A decrease in eating red meats and an increase in eating whole grains, vegetables or other protein sources was associated with a lower risk of death over eight years, the researchers found.
"When people reduce their red meat consumption and eat other protein sources -- and also plant-based foods -- instead, they have lower risk of all-cause mortality and cardiovascular mortality," Hu said.
The study provides "valuable and informative" data regarding the associations of red meat with poor health outcomes, said Dr. Heather Fields, an internal medicine specialist at Mayo Clinic in Arizona, who was not involved in the research.
"We've also seen that replacing red and processed meats with other protein sources has been associated with decreased risk of mortality in this study and in past studies," Fields said.

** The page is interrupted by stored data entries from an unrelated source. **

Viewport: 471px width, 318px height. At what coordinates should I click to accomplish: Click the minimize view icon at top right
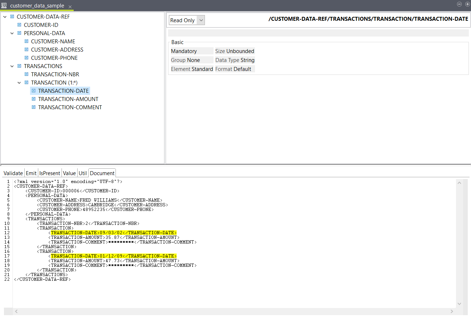460,4
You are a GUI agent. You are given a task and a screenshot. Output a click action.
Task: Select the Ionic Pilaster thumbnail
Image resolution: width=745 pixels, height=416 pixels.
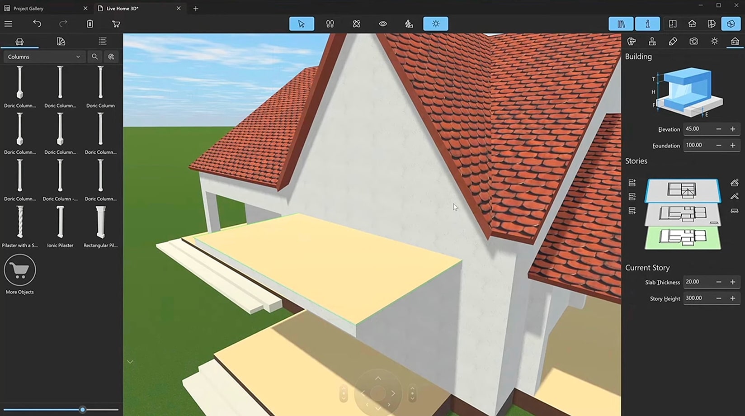coord(60,227)
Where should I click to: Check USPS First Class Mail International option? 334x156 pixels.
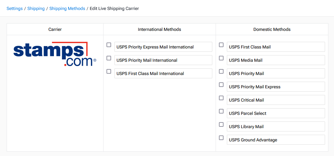(109, 71)
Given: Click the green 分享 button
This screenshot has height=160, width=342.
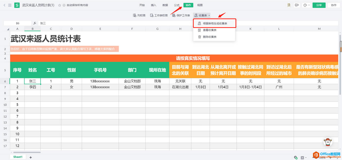Looking at the screenshot, I should (x=319, y=5).
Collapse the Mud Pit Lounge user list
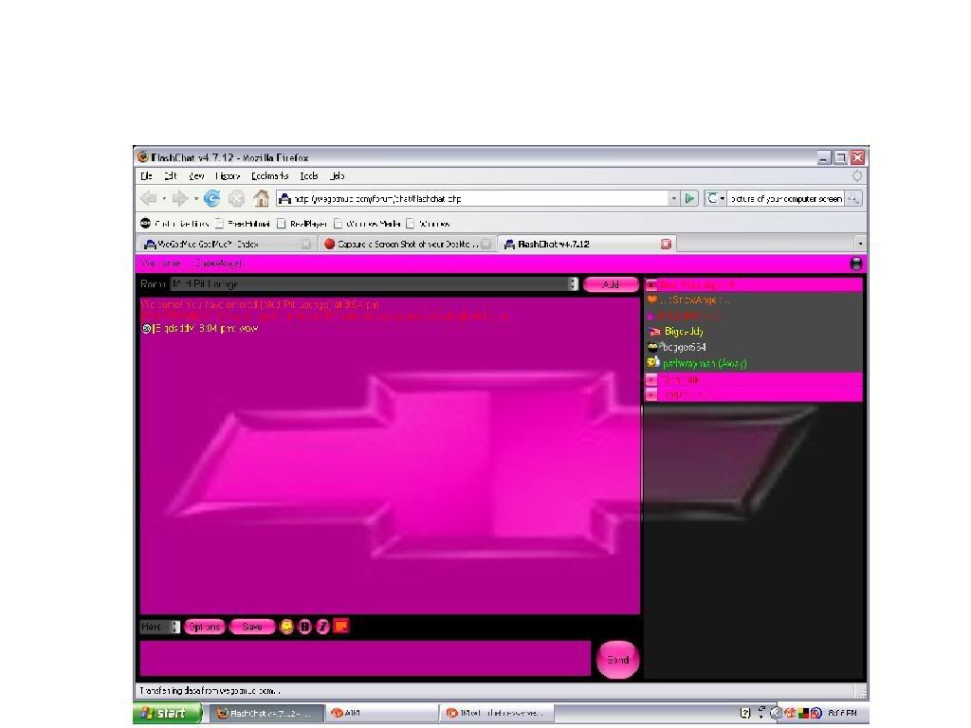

"Keeping these findings in mind, we can now shift focus on which foods we can add to the diet to improve longevity and decrease risk of chronic diseases," she said. "In addition, how can we prepare these foods to optimize nutrient intake while improving palatability and make healthy eating more enjoyable? This is where nutrition research gets exciting."
The study had some limitations, including that the dietary data was self-reported and that the participants were mainly registered nurses and health professionals. More research is needed to determine whether similar findings would emerge among a more diverse group of people.
The study also pointed to an association between increasing eating red meat and subsequent mortality risk, but did not necessarily find causality. More research is needed to determine a causal relationship.
However, Hu said that previous research has shown that higher amounts of saturated fat, heme iron, preservatives and other components in meat may contribute to adverse health outcomes.
Separate studies have also linked red meat to unfavorable changes in the gut microbiome, which is the ecosystem of bacteria and microbes in your gut.
Turning a spotlight on red meat
"The lower or lack of association between red meat intake and mortality in other countries or areas of the world indicates that red meat may contribute to mortality in the United States by providing a high protein content but also because it may contain other factors that contribute to damage," said Valter Longo, a professor of biological sciences at the University of Southern California and director of the USC Longevity Institute, who was not involved in the study.
He went on to question the concentration of hormones or antibiotics in red meat in the United States compared with other countries, such as Japan or those in Europe.
"The reduced mortality when red meat is replaced with fish is consistent with this possibility since they contain generally similar levels of proteins," he said, suggesting that the content of red meat in the United States might be a factor driving the mortality link.